## Your assignment
An exact copy of all entries is the expected answer.
START Records supplied
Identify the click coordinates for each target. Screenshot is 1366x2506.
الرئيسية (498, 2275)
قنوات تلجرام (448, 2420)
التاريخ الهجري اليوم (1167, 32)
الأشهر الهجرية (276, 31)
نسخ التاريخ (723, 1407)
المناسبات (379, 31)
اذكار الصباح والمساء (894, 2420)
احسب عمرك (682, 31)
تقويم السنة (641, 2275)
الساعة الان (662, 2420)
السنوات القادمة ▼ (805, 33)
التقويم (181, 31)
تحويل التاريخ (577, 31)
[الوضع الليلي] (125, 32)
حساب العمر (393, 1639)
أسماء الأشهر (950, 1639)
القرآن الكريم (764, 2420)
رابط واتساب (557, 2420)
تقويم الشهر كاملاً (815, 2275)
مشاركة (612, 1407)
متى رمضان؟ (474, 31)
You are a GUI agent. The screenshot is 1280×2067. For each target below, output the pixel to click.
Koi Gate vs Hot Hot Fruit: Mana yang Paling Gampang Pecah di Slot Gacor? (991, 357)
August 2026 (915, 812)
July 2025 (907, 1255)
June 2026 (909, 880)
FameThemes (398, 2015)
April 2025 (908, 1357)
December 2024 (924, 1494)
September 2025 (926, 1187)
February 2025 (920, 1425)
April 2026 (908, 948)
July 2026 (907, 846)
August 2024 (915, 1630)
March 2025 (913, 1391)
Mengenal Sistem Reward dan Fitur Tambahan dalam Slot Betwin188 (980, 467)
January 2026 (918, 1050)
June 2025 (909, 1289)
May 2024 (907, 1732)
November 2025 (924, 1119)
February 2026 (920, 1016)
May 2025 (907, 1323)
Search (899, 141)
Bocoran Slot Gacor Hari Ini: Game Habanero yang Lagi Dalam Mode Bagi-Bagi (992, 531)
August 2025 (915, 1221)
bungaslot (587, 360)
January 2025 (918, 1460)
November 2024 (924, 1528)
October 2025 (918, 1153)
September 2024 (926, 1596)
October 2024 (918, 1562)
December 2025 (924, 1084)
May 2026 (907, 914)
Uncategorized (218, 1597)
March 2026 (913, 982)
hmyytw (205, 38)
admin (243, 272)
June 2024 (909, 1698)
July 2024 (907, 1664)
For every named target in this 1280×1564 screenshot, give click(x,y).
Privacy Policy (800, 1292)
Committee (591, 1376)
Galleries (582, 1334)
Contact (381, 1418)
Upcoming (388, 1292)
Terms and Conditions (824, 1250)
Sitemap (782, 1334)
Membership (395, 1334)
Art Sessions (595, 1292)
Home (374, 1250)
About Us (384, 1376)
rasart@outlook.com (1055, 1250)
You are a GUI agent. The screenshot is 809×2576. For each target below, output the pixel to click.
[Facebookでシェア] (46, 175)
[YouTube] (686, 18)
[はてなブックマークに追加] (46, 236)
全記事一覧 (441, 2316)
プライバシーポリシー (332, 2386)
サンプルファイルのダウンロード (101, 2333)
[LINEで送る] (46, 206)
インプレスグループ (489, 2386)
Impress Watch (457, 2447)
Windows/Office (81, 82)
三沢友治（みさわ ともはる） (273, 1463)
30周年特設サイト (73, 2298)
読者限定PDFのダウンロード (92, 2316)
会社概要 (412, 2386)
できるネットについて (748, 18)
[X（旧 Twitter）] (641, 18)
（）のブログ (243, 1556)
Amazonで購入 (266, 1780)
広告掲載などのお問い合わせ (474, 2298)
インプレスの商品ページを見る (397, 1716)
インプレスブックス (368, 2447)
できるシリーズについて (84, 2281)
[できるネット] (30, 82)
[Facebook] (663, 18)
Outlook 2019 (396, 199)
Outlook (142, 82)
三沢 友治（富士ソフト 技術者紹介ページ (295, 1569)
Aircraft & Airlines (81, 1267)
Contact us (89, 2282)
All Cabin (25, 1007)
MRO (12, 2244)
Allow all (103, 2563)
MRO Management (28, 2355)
END Records supplied
## Solved problem
Identify the click coordinates for each target. Screenshot is 1366x2506.
الرئيسية (498, 2275)
قنوات تلجرام (448, 2420)
التاريخ الهجري اليوم (1167, 32)
الأشهر الهجرية (276, 31)
نسخ التاريخ (723, 1407)
المناسبات (379, 31)
اذكار الصباح والمساء (894, 2420)
احسب عمرك (682, 31)
تقويم السنة (641, 2275)
الساعة الان (662, 2420)
السنوات القادمة ▼ (805, 33)
التقويم (181, 31)
تحويل التاريخ (577, 31)
[الوضع الليلي] (125, 32)
حساب العمر (393, 1639)
أسماء الأشهر (950, 1639)
القرآن الكريم (764, 2420)
رابط واتساب (557, 2420)
تقويم الشهر كاملاً (815, 2275)
مشاركة (612, 1407)
متى رمضان؟ (474, 31)
You are a GUI agent. The screenshot is 1280×2067. For each target below, output the pixel to click.
Koi Gate vs Hot Hot Fruit: Mana yang Paling Gampang Pecah di Slot Gacor? (991, 357)
August 2026 (915, 812)
July 2025 (907, 1255)
June 2026 (909, 880)
FameThemes (398, 2015)
April 2025 (908, 1357)
December 2024 (924, 1494)
September 2025 (926, 1187)
February 2025 (920, 1425)
April 2026 (908, 948)
July 2026 (907, 846)
August 2024 (915, 1630)
March 2025 (913, 1391)
Mengenal Sistem Reward dan Fitur Tambahan dalam Slot Betwin188 (980, 467)
January 2026 (918, 1050)
June 2025 (909, 1289)
May 2024 (907, 1732)
November 2025 (924, 1119)
February 2026 (920, 1016)
May 2025 (907, 1323)
Search (899, 141)
Bocoran Slot Gacor Hari Ini: Game Habanero yang Lagi Dalam Mode Bagi-Bagi (992, 531)
August 2025 (915, 1221)
bungaslot (587, 360)
January 2025 (918, 1460)
November 2024 (924, 1528)
October 2025 (918, 1153)
September 2024 (926, 1596)
October 2024 (918, 1562)
December 2025 (924, 1084)
May 2026 (907, 914)
Uncategorized (218, 1597)
March 2026 (913, 982)
hmyytw (205, 38)
admin (243, 272)
June 2024 (909, 1698)
July 2024 (907, 1664)
For every named target in this 1280×1564 screenshot, give click(x,y).
Privacy Policy (800, 1292)
Committee (591, 1376)
Galleries (582, 1334)
Contact (381, 1418)
Upcoming (388, 1292)
Terms and Conditions (824, 1250)
Sitemap (782, 1334)
Membership (395, 1334)
Art Sessions (595, 1292)
Home (374, 1250)
About Us (384, 1376)
rasart@outlook.com (1055, 1250)
You are a GUI agent. The screenshot is 809×2576. For each target below, output the pixel to click.
[Facebookでシェア] (46, 175)
[YouTube] (686, 18)
[はてなブックマークに追加] (46, 236)
全記事一覧 (441, 2316)
プライバシーポリシー (332, 2386)
サンプルファイルのダウンロード (101, 2333)
[LINEで送る] (46, 206)
インプレスグループ (489, 2386)
Impress Watch (457, 2447)
Windows/Office (81, 82)
三沢友治（みさわ ともはる） (273, 1463)
30周年特設サイト (73, 2298)
読者限定PDFのダウンロード (92, 2316)
会社概要 (412, 2386)
できるネットについて (748, 18)
[X（旧 Twitter）] (641, 18)
（）のブログ (243, 1556)
Amazonで購入 (266, 1780)
広告掲載などのお問い合わせ (474, 2298)
インプレスの商品ページを見る (397, 1716)
インプレスブックス (368, 2447)
できるシリーズについて (84, 2281)
[できるネット] (30, 82)
[Facebook] (663, 18)
Outlook 2019 (396, 199)
Outlook (142, 82)
三沢 友治（富士ソフト 技術者紹介ページ (295, 1569)
Aircraft & Airlines (81, 1267)
Contact us (89, 2282)
All Cabin (25, 1007)
MRO (12, 2244)
Allow all (103, 2563)
MRO Management (28, 2355)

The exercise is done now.